Items from a dataset
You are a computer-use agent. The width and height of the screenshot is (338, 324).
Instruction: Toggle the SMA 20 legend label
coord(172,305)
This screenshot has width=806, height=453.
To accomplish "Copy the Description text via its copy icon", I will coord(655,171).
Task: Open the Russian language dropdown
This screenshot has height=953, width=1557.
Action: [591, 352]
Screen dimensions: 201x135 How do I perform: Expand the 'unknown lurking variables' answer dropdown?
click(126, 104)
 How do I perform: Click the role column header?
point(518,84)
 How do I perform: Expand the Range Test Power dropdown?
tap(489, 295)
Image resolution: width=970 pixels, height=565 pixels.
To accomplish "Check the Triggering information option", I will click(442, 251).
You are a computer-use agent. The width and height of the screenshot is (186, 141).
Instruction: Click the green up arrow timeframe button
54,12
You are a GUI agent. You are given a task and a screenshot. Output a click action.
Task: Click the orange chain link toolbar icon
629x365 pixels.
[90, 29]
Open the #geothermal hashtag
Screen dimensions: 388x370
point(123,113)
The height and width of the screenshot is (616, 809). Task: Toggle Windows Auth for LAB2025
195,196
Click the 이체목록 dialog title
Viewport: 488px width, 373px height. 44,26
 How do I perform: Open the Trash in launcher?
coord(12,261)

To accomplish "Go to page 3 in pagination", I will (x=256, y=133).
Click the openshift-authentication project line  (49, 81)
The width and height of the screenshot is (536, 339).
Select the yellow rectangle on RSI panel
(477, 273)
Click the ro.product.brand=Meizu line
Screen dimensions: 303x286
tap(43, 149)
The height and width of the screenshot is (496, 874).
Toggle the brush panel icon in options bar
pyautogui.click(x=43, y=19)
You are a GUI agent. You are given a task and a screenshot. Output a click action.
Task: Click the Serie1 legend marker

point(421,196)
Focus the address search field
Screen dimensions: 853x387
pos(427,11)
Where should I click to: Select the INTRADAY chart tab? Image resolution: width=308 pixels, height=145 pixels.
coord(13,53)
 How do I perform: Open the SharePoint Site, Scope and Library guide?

** What to work on **
Retype exactly the lines from the one containing "Task: Click the Serie1 legend marker" through the last line of the records above, including both.

** Task result **
Task: Click the Serie1 legend marker

point(421,196)
Focus the address search field
Screen dimensions: 853x387
pos(427,11)
Where should I click to: Select the INTRADAY chart tab? Image resolution: width=308 pixels, height=145 pixels.
coord(13,53)
 How do I perform: Open the SharePoint Site, Scope and Library guide?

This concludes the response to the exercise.